Regarding insurance companies, this topic remains controversial given the fact that insurance policies vary from one insurance company to another and on the other hand insurance policies only cover certain medical issues. Therefore each medical centre should choose an insurance that they believe is the best for the activity they undertake. It is preferable that each hospital develops with the insurance company an insurance contract specific and personalized for its needs.

Legal and ethical aspects should corroborate to validate medical qualifications and specialists accreditations and to unify the standards of practice, with the aim of preventing the limitation of patient’s access to the services of telemedicine and robotic surgery [4].

The parties involved in the process of robotic assisted surgery should sign a consent form designed for this type of treatment, and the patient and the doctor should be the only parts that have to decide to this therapeutic method and not another [2,5]. Once the consent has been given, legally this represents a convention or contract setting the rights and duties of the parties involved [10].

In case of critical incidents such as intra-operative complication or even patient death, the responsibility of the owner of the robot should be also investigated [9-11].

In the situation of liability for civil delicts in the case where element extraneity the law of the place where the delict was committed [lex loci delicti commissi] applies [10]. In the situation where the prejudice has its effect in a different country, the correlative right to demand and receive reparation in that jurisdiction applies [11].

Medical centres that offer tele-surgery services must employ a specialist in the treated pathology that would deal with the intra and post-operative complications. Furthermore, the medical centres and doctors must have insurance that covers robotic assisted-surgery and telesurgery services [4,10].

During robotic assisted surgery there is distance between the primary surgeon and patient, however an assistant surgeon must be always present at the operating table. Every country has a code that establishes the fundamental principles and duties of a doctor. These codes are based on the ethical principles and on the duty of the doctors to protect life, health and physical and psychical integrity of his patients, regardless of the geographical locations, making the care of their patients their first concern and respecting their dignity [1,12].

When performing telesurgery, the doctor is not in direct contact with his patient, but this must not prevent the application of medical ethical principles or other of the duties the doctor has to his patient, such as confidentiality, equipment quality and safety, quality of the medical services, valid consent and providing all the information the patient wants or needs to make an informed decision, recording and storage of data relating to the medical act [4].

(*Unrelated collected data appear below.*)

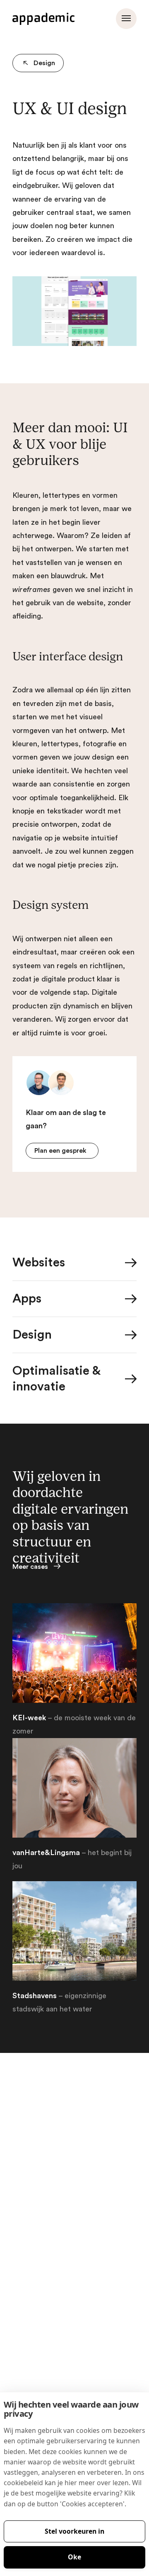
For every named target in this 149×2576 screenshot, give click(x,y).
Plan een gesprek (60, 1150)
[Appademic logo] (43, 18)
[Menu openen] (126, 18)
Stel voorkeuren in (74, 2531)
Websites (38, 1262)
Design (44, 63)
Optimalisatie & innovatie (56, 1379)
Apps (26, 1299)
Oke (74, 2556)
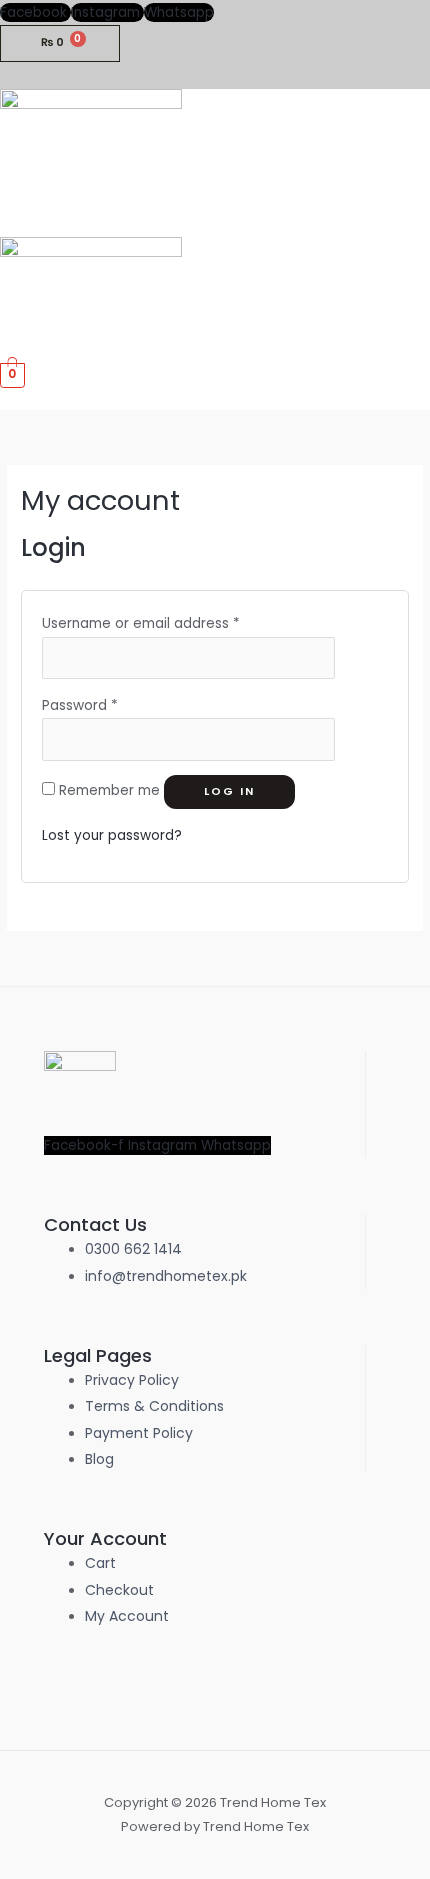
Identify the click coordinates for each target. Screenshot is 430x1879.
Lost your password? (112, 835)
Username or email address (141, 623)
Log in (229, 791)
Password (80, 705)
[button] (422, 226)
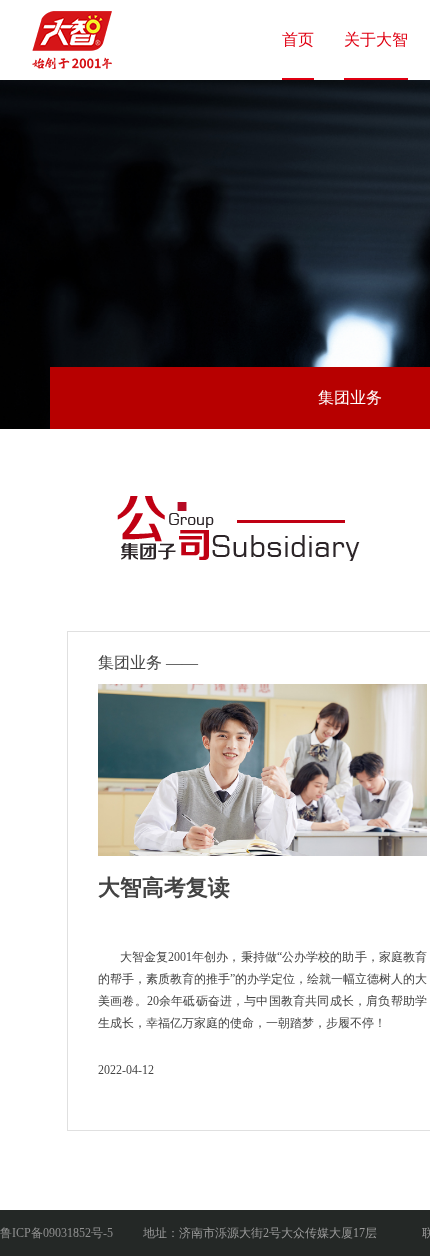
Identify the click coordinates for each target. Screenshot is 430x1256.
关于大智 (376, 39)
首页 (298, 39)
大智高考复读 (164, 887)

In order to ensure better communication and the patient’s trust in his doctor, telesurgery should be performed whenever possible after a previous relationship has been established between the two parties; it is recognised that this may not be always possible [2,10].

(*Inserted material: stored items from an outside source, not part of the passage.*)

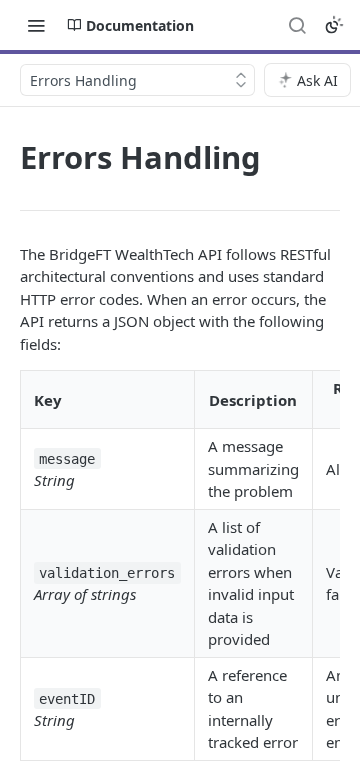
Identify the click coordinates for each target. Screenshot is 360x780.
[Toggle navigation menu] (36, 25)
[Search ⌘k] (297, 25)
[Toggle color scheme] (334, 25)
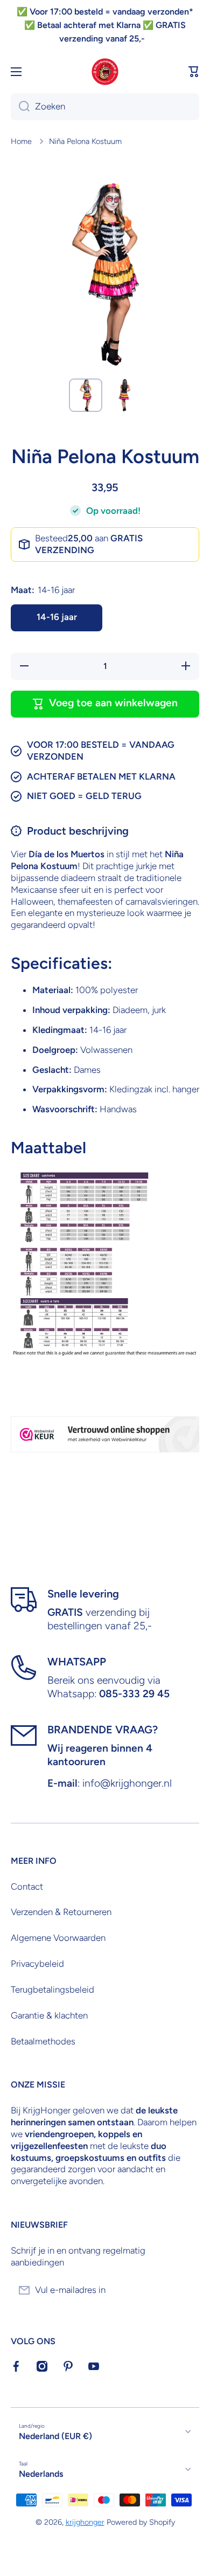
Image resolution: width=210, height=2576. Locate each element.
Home (21, 141)
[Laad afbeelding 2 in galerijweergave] (124, 395)
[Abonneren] (185, 2290)
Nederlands (41, 2474)
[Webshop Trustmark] (105, 1434)
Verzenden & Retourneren (61, 1911)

In medicine in general, and in telemedicine and telesurgery in particular, measures to evaluate the quality of medical services must be in place, in order to ensure the highest standard diagnostic and treatment services are offered to patients [1-3].

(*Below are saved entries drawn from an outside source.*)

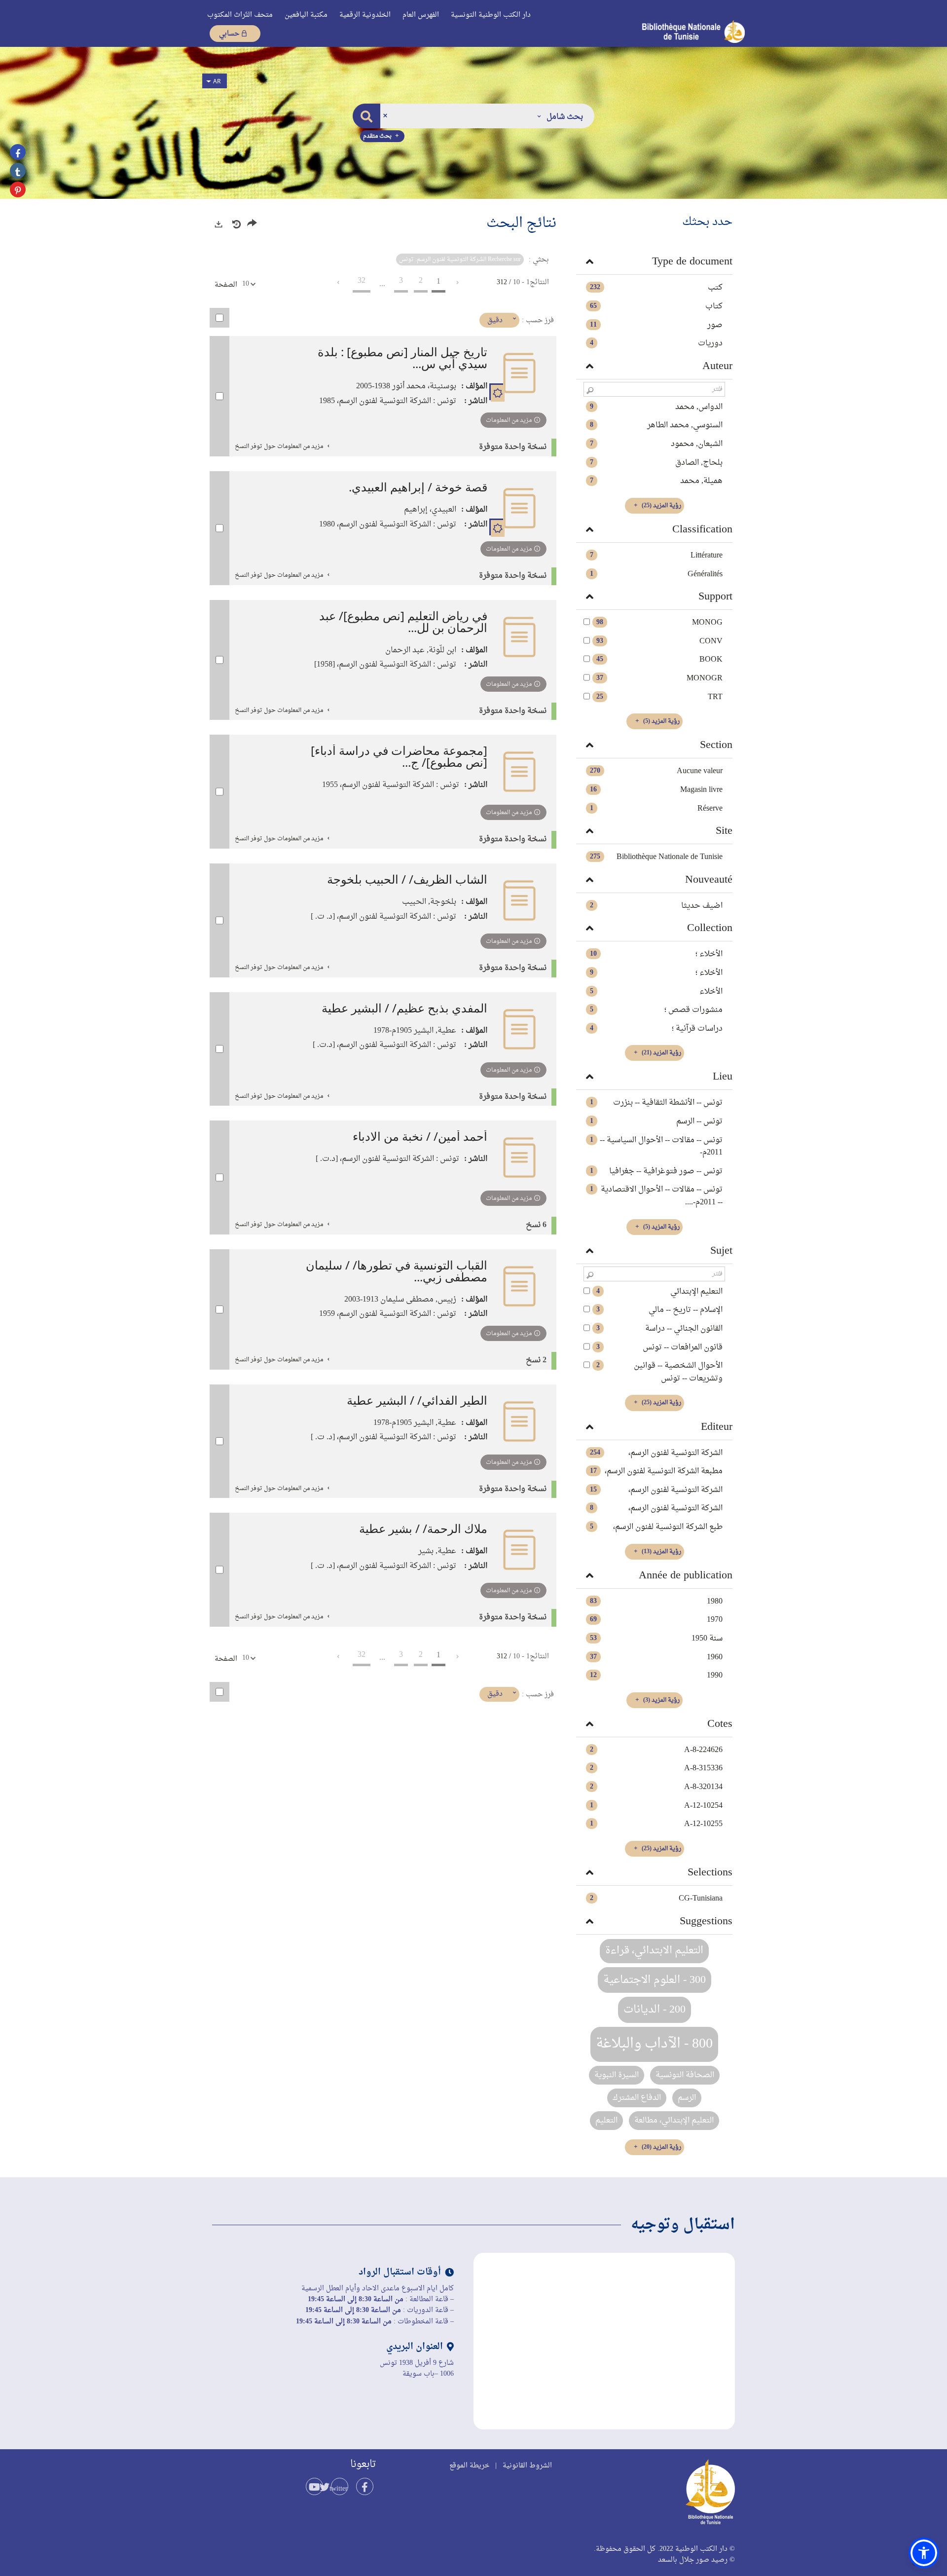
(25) (660, 505)
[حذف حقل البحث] (385, 116)
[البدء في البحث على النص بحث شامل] (366, 116)
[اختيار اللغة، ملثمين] (214, 81)
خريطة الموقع (469, 2465)
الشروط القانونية (527, 2465)
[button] (559, 116)
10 (245, 284)
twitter (339, 2488)
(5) (661, 721)
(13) (660, 1551)
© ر (730, 2560)
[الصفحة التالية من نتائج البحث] (338, 283)
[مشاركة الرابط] (252, 225)
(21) (660, 1052)
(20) (660, 2147)
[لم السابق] (457, 283)
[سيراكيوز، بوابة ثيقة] (675, 31)
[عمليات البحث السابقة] (236, 224)
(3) (661, 1700)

With the use of electronic systems confidentiality might be at risk and special measures must be taken in order to prevent improper communication of medical data [4]. In situations like transmission of scan results, especially in cases of ultrasound scans showing the gender of a child, certain malformations or tumours, supplementary measures must be taken [4,10]. The doctors providing the medical services from the distance must make sure that the patient consented for these information to be transmitted via electronic systems [11,12].

In conclusion, although telesurgery offers certain advantages for both patients and doctors and is increasingly being used, practitioners should be aware of the legal and ethical aspects. Ideally, a standardisation and regimentation of these aspects should be implemented, so the same considerations are to be taken into account in all the countries providing or benefiting from telemedicine services.